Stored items
------------------------------------------------

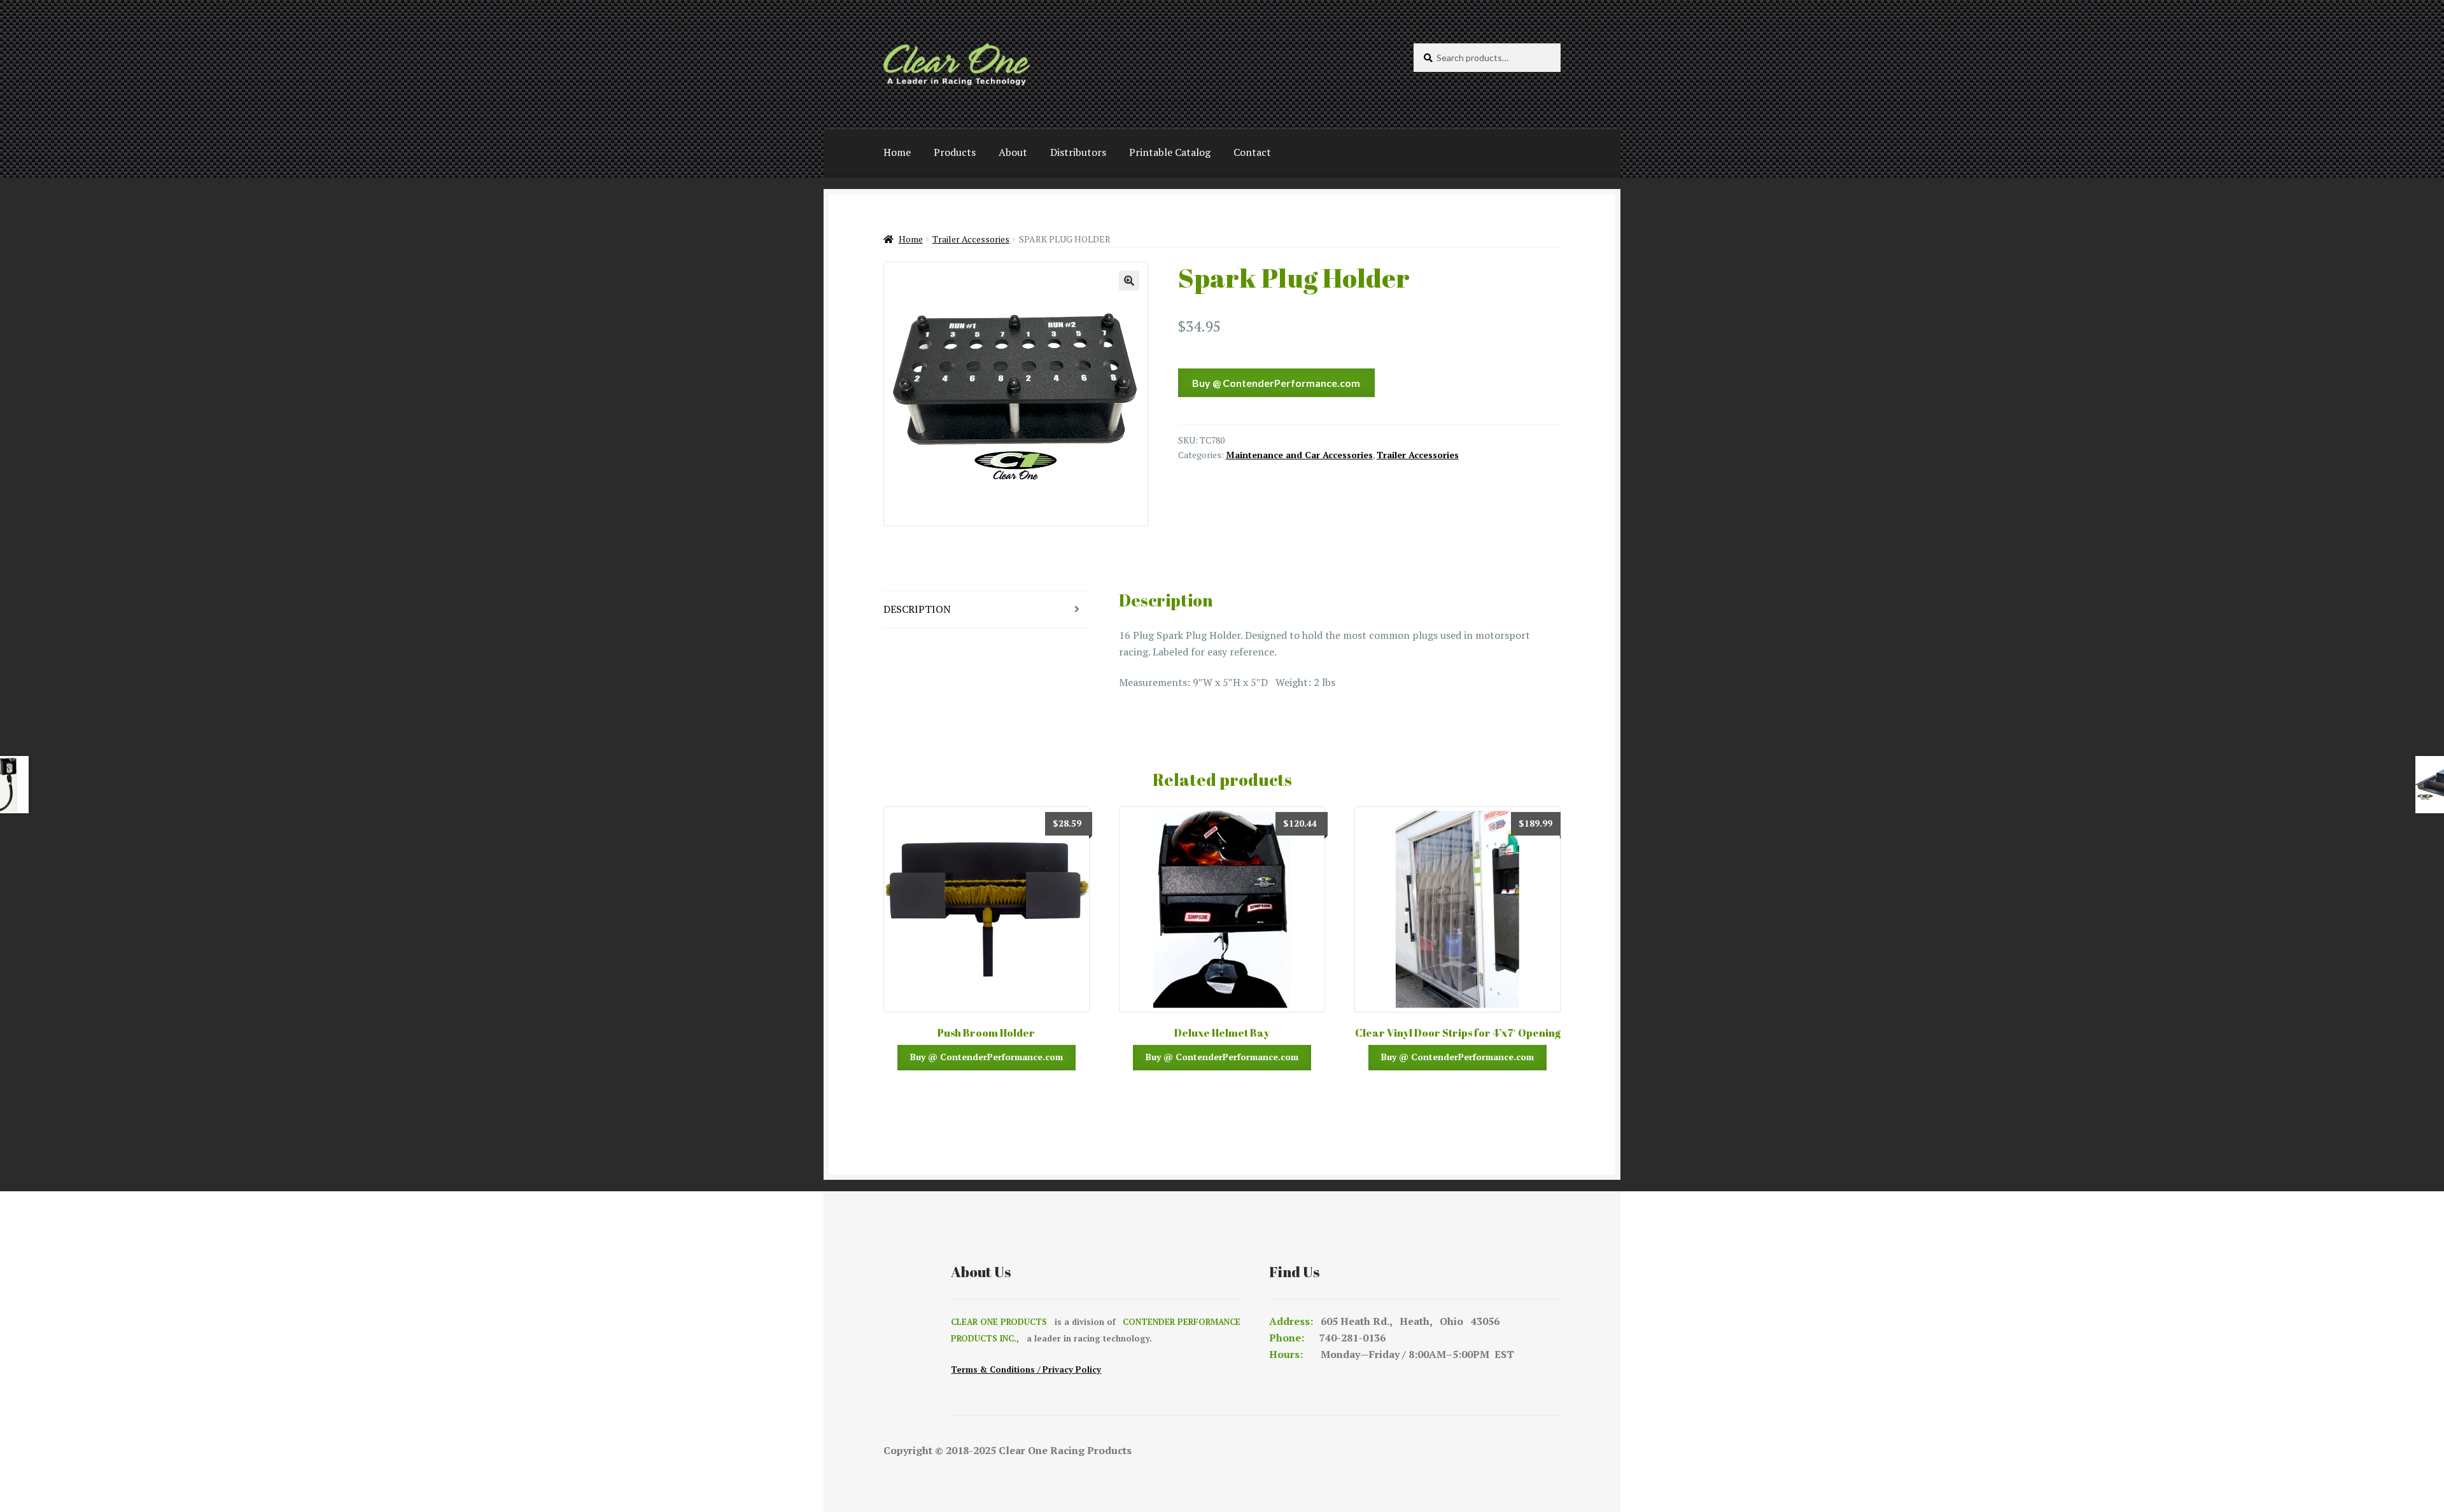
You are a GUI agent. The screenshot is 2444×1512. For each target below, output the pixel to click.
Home (897, 152)
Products (955, 152)
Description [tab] (917, 609)
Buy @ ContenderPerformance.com (1276, 383)
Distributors (1078, 152)
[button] (1129, 280)
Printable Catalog (1170, 152)
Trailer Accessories (970, 239)
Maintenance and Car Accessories (1299, 455)
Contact (1252, 152)
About (1013, 152)
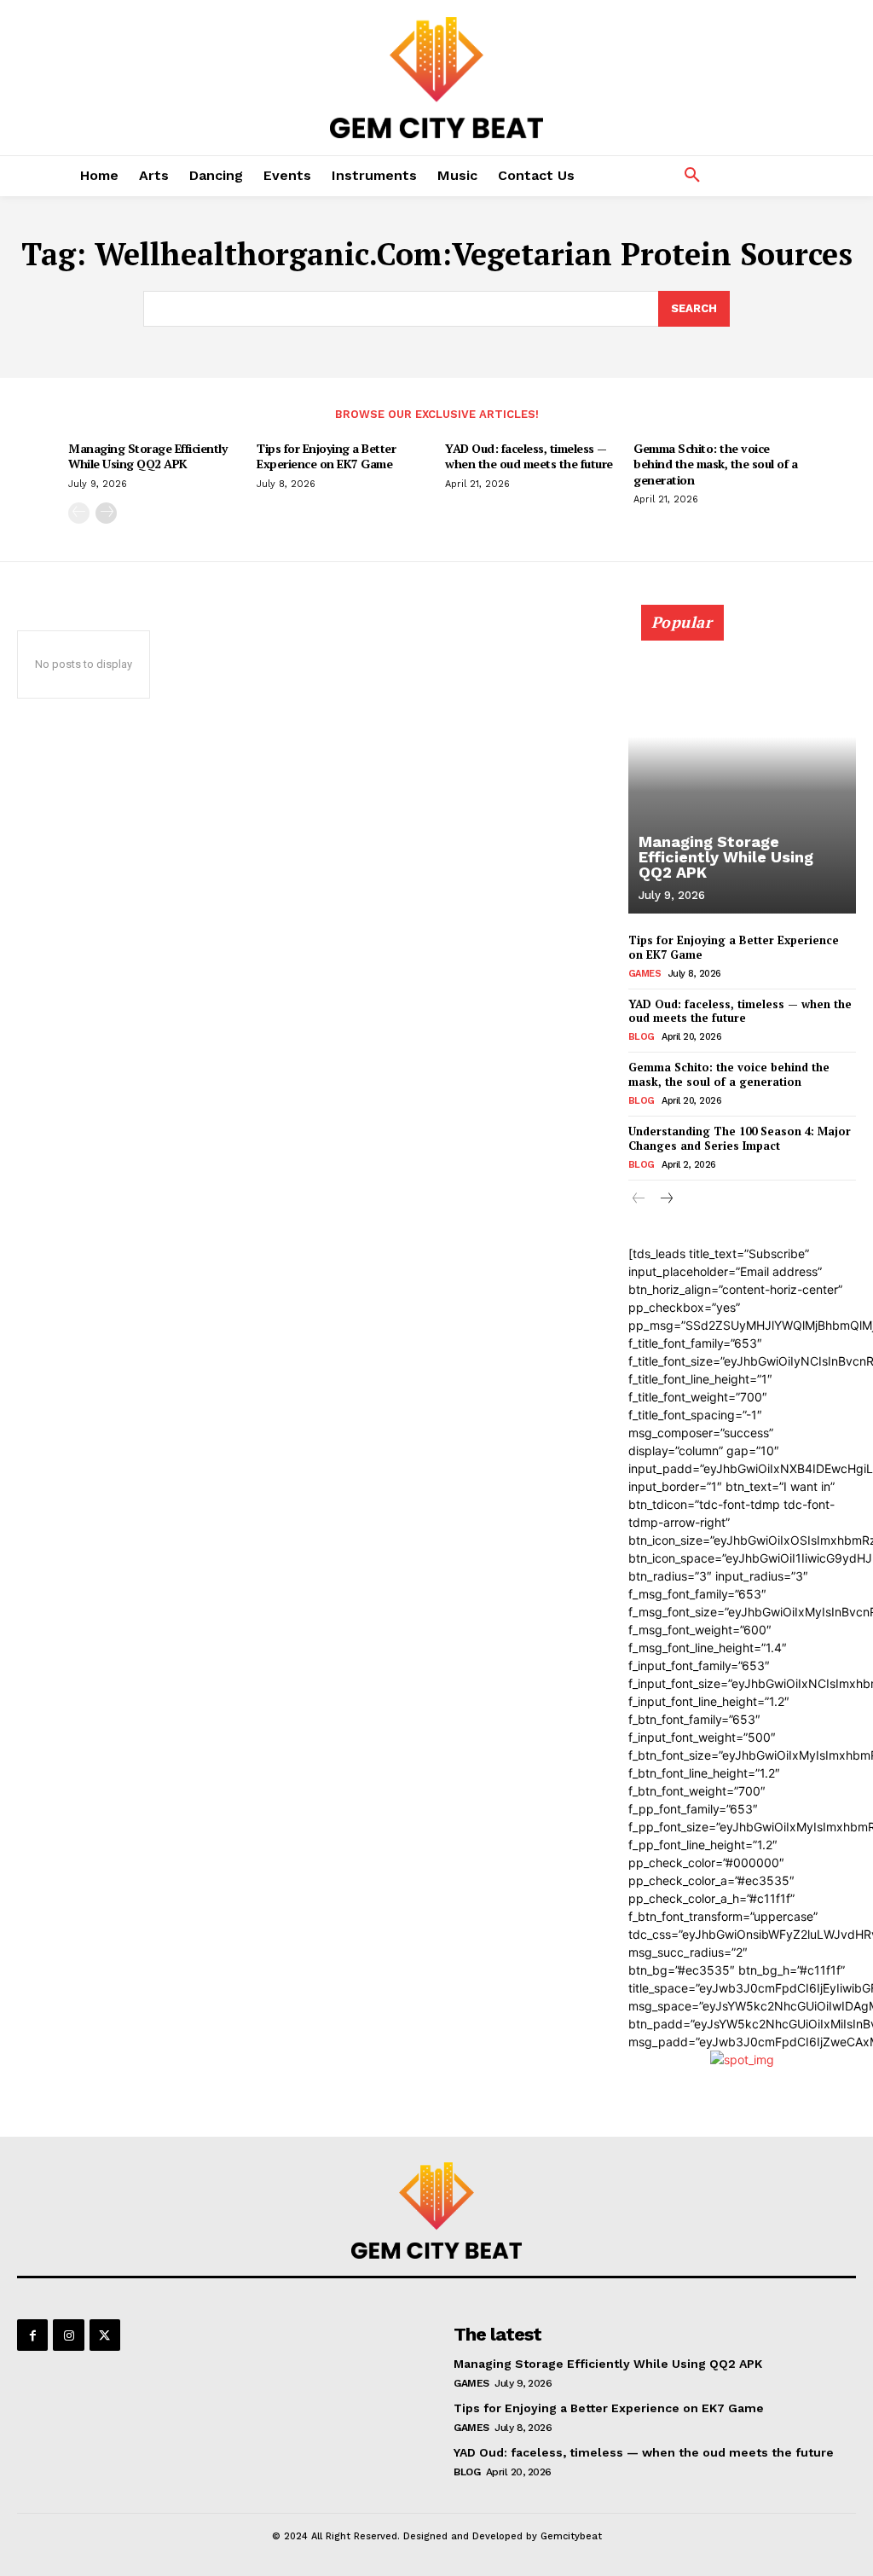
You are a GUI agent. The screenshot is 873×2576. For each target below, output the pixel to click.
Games (645, 973)
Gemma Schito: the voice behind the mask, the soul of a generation (715, 463)
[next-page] (106, 513)
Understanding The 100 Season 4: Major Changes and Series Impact (739, 1138)
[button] (692, 175)
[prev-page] (79, 513)
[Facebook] (32, 2334)
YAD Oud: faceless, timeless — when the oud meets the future (529, 456)
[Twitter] (105, 2334)
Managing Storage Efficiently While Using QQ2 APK (147, 456)
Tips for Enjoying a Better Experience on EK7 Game (326, 456)
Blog (641, 1036)
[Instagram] (68, 2334)
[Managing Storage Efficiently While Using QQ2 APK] (742, 769)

------------------------------------------------

### INSTRUCTIONS FOR THE TASK
Select every line of the records holding the string "click".

### TASK RESPONSE
You are a GUI agent. The screenshot is 2444×1512. For each target below, output the pixel to click.
You are a GUI agent. The screenshot is 873×2576. For each target below, output the pixel to click.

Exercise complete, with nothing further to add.